Victimes collatérales

Philippe Besson, "Ceci n'est pas un fait divers", Julliard, 208 pages, 20 euros. © pg

Dans “Ceci n’est pas un fait divers”, Philippe Besson rappelle combien le féminicide est davantage un fait social que divers…

Le nouveau livre de Philippe Besson fait froid dans le dos. Le drame qu’il nous raconte est insupportable, alors que la presse nous en livre des semblables à longueur d’année. Pour le narrateur, tout commence par un coup de fil. En une phrase, sa soeur lui apprend qu’ils ont perdu leur mère et que leur père est un assassin. Ça commence par une dispute, ça se termine par 17 coups de couteau et un corps ensanglanté au milieu de la cuisine. Inspiré par une histoire vraie, l’auteur décrit minutieusement ce qui arrive lorsque survient un tel drame, comment un jeune homme de 19 ans et sa soeur de 13 ans, témoin du meurtre, voient leur vie basculer dans un gouffre sans fond. Rien ne leur sera épargné: ni l’identification du corps, ni les entretiens chez les gendarmes. Ni les questions, ni les doutes. Ni la culpabilité. Car très vite, le narrateur remonte dans ses souvenirs pour se demander si ce drame aurait pu être évité. Si les comportements du père auraient dû l’alerter. Il déroule à cette fin l’histoire de ses parents, se penche sur leur passé, leurs rêves et leurs désillusions, ouvre de vieilles boîtes à chaussures remplies d’images où il les revoit jeunes, insouciants.
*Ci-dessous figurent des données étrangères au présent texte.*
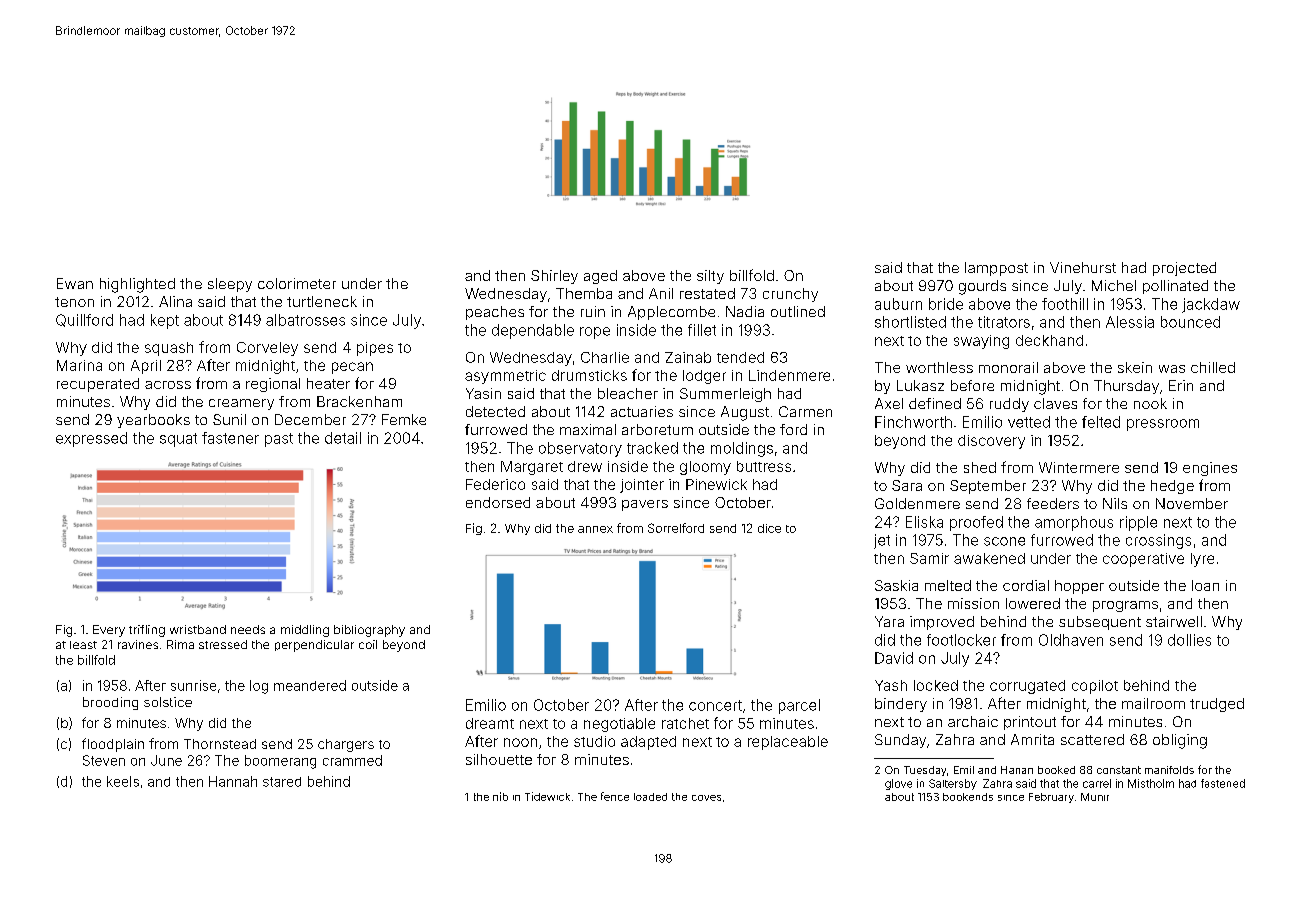 The height and width of the image is (924, 1308). I want to click on annex, so click(595, 529).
Cécile et Franck. La buraliste et l’ouvrier mécanicien. Une femme admirée de tous et un homme au tempérament colérique. Le fils ne cherche pas des excuses mais des explications. Ceci n’est pas un fait divers mais un fait social, nous dit Philippe Besson, dont l’écriture va ici à l’essentiel sans se perdre dans des effets littéraires inutiles. Où l’auteur s’étonne que le mot “féminicide” est encore souligné de rouge dans la plupart des traitements de texte (et donc censément absent du dictionnaire) et rappelle qu’il serait temps que notre système policier et judiciaire prenne réellement en compte la violence conjugale. Car une dispute peut toujours finir par un corps ensanglanté dans une cuisine.